What needs to be done - Copy out, unchanged, the lines of the records that begin at the line containing "on add-icon: +." and end after the line containing "coordinates (386, 498).".

Records provided section start

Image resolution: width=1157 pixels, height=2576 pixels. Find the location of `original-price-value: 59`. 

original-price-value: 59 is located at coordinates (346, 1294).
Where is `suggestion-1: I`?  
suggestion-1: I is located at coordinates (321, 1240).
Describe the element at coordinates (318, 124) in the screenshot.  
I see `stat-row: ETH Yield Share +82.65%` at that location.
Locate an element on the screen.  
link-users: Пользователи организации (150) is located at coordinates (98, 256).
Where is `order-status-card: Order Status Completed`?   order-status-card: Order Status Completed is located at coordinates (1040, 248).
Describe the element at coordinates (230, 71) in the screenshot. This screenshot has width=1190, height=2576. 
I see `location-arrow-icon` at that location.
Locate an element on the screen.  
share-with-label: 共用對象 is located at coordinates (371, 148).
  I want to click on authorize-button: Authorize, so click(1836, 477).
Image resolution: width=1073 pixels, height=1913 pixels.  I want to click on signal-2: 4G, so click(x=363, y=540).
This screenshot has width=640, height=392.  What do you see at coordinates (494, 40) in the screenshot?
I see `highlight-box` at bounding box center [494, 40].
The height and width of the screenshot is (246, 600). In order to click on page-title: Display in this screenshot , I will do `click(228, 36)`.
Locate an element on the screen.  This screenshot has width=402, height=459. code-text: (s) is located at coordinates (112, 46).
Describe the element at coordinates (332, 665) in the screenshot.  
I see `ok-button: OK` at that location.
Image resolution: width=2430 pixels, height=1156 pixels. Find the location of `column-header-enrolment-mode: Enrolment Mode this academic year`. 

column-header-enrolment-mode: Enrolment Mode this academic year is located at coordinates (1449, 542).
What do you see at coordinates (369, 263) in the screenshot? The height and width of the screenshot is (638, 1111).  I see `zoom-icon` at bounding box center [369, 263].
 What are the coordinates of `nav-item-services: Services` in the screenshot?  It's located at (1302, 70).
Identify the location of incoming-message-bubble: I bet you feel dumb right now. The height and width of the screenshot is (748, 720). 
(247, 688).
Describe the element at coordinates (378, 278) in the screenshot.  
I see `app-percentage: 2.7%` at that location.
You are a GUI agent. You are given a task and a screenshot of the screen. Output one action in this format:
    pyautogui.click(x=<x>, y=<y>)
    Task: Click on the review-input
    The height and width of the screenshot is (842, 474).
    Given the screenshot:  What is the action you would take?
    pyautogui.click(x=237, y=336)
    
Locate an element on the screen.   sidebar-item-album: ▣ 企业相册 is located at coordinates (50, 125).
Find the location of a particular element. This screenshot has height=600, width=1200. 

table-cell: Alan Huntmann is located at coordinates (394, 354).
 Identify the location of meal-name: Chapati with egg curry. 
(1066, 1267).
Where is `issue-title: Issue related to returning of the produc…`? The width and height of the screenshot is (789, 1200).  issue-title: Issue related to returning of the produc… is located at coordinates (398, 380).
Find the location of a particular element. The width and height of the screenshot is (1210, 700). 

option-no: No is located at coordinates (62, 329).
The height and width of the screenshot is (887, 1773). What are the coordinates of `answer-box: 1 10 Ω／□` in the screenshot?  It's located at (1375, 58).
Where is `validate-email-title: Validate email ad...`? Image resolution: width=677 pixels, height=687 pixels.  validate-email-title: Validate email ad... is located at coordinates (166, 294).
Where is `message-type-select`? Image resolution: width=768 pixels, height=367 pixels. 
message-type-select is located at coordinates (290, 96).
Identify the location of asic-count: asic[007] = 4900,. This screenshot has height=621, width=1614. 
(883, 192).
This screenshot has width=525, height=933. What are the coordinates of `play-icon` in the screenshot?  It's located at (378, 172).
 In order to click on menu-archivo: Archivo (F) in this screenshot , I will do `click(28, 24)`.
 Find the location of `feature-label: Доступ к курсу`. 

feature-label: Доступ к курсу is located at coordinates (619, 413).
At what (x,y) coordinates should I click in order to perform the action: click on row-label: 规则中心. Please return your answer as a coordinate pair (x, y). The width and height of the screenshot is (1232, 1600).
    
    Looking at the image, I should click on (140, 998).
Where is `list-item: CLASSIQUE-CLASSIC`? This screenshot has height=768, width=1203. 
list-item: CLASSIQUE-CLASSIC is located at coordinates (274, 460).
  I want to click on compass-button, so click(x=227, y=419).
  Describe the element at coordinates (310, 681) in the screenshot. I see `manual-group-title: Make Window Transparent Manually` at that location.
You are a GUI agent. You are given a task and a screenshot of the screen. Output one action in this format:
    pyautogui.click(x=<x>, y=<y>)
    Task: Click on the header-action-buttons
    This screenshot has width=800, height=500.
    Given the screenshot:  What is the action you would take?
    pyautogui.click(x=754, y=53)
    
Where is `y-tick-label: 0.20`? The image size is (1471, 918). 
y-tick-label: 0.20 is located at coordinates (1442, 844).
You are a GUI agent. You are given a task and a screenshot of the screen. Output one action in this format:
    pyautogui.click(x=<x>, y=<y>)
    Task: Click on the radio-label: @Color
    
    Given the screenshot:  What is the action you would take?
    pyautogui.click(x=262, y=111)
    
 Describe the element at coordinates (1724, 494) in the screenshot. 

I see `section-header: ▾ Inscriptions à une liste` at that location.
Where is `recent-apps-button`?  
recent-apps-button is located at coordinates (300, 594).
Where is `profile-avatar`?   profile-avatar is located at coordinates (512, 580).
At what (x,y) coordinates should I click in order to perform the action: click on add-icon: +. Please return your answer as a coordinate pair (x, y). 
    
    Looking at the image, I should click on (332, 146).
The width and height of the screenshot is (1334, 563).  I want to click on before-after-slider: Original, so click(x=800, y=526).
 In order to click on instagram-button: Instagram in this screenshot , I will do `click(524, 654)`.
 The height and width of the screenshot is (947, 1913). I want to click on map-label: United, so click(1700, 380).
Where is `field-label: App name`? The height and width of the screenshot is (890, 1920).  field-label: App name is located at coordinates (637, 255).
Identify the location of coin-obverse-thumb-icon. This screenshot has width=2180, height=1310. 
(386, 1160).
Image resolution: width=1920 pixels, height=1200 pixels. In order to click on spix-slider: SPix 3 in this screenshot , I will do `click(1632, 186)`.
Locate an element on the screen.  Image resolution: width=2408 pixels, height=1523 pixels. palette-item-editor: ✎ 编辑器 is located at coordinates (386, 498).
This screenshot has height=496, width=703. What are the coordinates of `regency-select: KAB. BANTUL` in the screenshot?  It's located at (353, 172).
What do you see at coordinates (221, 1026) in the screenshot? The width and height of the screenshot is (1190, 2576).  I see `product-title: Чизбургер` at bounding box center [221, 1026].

Records provided section end

Written solution -
At what (x,y) coordinates should I click in order to perform the action: click on add-icon: +. Please return your answer as a coordinate pair (x, y). 
    
    Looking at the image, I should click on (332, 146).
The width and height of the screenshot is (1334, 563).  I want to click on before-after-slider: Original, so click(x=800, y=526).
 In order to click on instagram-button: Instagram in this screenshot , I will do `click(524, 654)`.
 The height and width of the screenshot is (947, 1913). I want to click on map-label: United, so click(1700, 380).
Where is `field-label: App name`? The height and width of the screenshot is (890, 1920).  field-label: App name is located at coordinates (637, 255).
Identify the location of coin-obverse-thumb-icon. This screenshot has width=2180, height=1310. 
(386, 1160).
Image resolution: width=1920 pixels, height=1200 pixels. In order to click on spix-slider: SPix 3 in this screenshot , I will do `click(1632, 186)`.
Locate an element on the screen.  Image resolution: width=2408 pixels, height=1523 pixels. palette-item-editor: ✎ 编辑器 is located at coordinates (386, 498).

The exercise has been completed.